The only remaining basis for permitting further retention of the defendant is "the need to [*5]prepare for a safe and stable transition from non-secure commitment to release" (Matter of David B, supra, 97 NY2d at 279). In this regard, the Court rejects Dr. Butler's testimony that the defendant should be retained for the purpose of transitioning her back to the community. Regrettably, the evidence adduced at the hearing established that Rockland Psychiatric Center has been woefully dilatory and neglectful in granting the defendant off-ground privileges and in planning for her transition back into the community. Indeed, her discharge planning has been nonexistent. The People's own expert, Dr. Kirschner, conceded that there was no clinical reason for withholding these privileges from the defendant. The hospital's inexplicable withholding of privileges recommended more than three years ago, which would have facilitated the defendant's transition back into the community, is particularly egregious in light of the defendant's life-threatening illness and the absence of any clinical reason for her retention. Thus, the Court finds that the State has not met its burden of proof by preponderance of the evidence that the defendant should be retained for the purpose of preparing her for a transition back to the community (see Matter of David B., supra, at 179).

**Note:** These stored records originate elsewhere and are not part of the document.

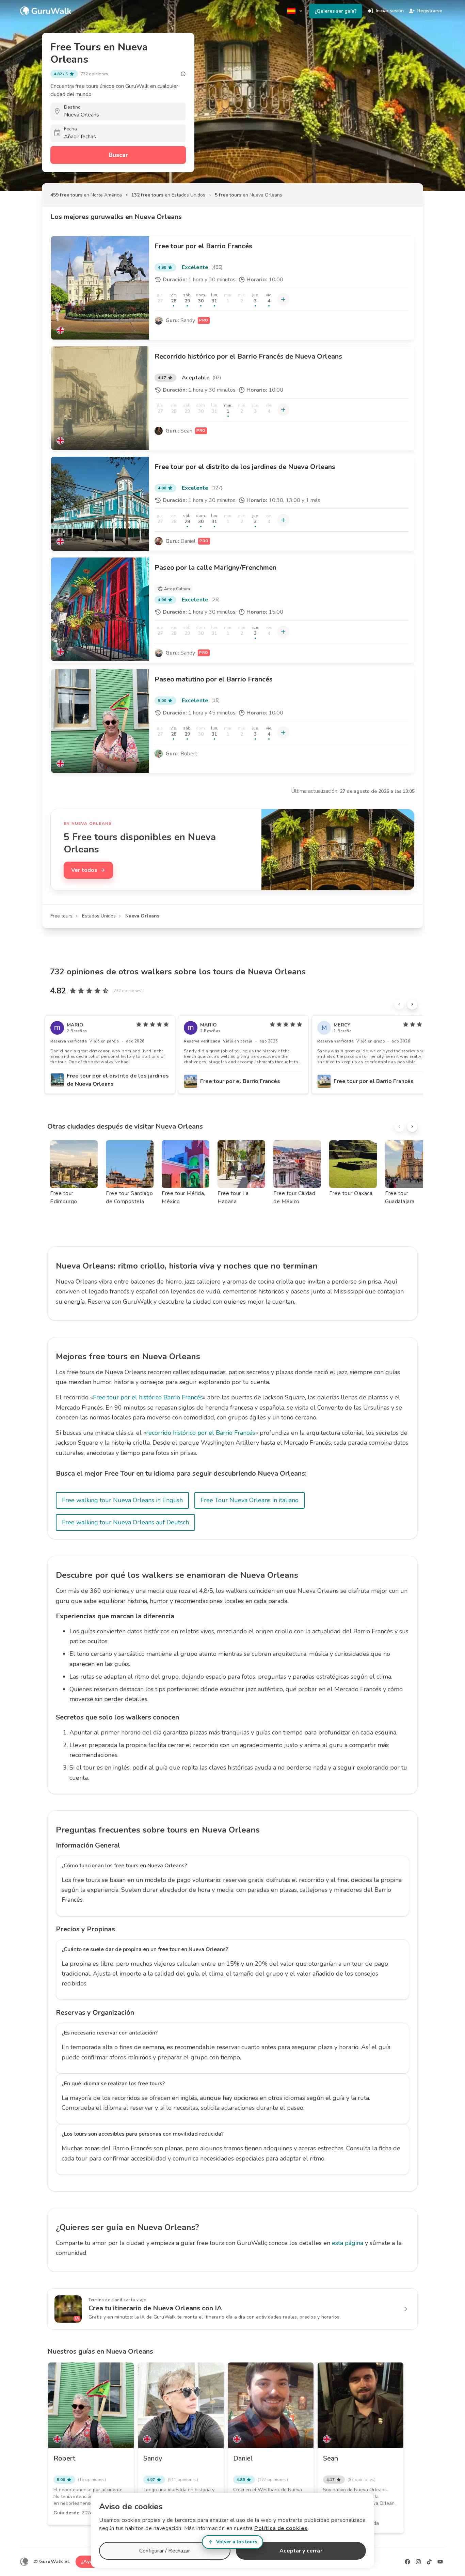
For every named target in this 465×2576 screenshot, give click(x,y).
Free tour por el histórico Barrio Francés (148, 1397)
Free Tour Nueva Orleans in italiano (250, 1500)
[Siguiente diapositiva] (412, 1004)
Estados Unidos (99, 916)
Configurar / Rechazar (164, 2551)
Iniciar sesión (390, 10)
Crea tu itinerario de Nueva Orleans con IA (155, 2308)
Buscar (118, 155)
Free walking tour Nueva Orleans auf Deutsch (125, 1522)
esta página (347, 2243)
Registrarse (429, 10)
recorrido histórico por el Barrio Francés (200, 1433)
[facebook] (407, 2561)
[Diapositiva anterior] (399, 1004)
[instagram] (418, 2561)
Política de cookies (281, 2528)
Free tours (61, 916)
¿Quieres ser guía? (336, 11)
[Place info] (183, 74)
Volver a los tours (236, 2542)
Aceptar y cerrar (300, 2551)
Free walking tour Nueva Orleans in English (122, 1500)
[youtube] (440, 2561)
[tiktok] (429, 2561)
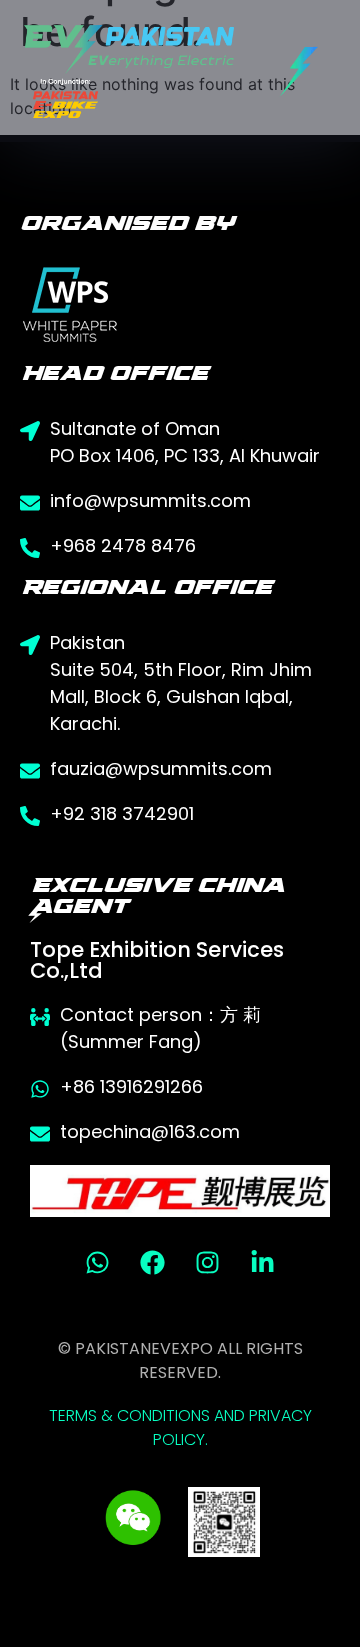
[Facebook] (153, 1262)
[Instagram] (208, 1262)
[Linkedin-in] (263, 1262)
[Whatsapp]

In sum, it is the finding of this Court, based upon the evidence presented at the hearing, that the defendant does not have a dangerous mental disorder as that term is defined in paragraph [c] of subdivision one of CPL 330.20, and is no longer mentally ill as that term is defined in paragraph [d] of subdivision one of CPL 330.20.

Finally, it should be noted that a Release Order will not terminate the Commissioner's responsibility for, or supervision over, the defendant. It simply terminates the defendant's in-patient status (CPL 330.20[1][m]). Notably, a Release Order must be accompanied by an Order of Conditions (CPL 330.20[12]), with which the defendant must comply for a minimum of five years, renewable for another five years. Thus, the defendant will still be subject to years of supervision, notwithstanding her release from the facility. Furthermore, a violation of the Order of Conditions will subject the defendant to prompt recommitment to the custody of the Commissioner (CPL 330.20[14]).

Accordingly, the Commissioner's application for a Subsequent Retention Order is hereby denied, and the defendant's application for a Release Order is granted, with a 30-day stay to permit Rockland Psychiatric Center an opportunity to prepare an immediate discharge plan which will be incorporated into the statutorily mandated Order of Conditions with which the defendant must comply. The parties are directed to submit proposed conditions governing the defendant's release.

This constitutes the Decision and Order of the Court.

Dated:Bronx, New York

August 4, 2008

E N T E R

_________________________

Richard Lee Price, J.S.C. Footnotes

Footnote 1:The defendant was diagnosed with Stage IV breast Cancer in April 2001, while still incarcerated at Rikers Island. She underwent a radical mastectomy, radiation therapy and chemotherapy, and treatment is still ongoing.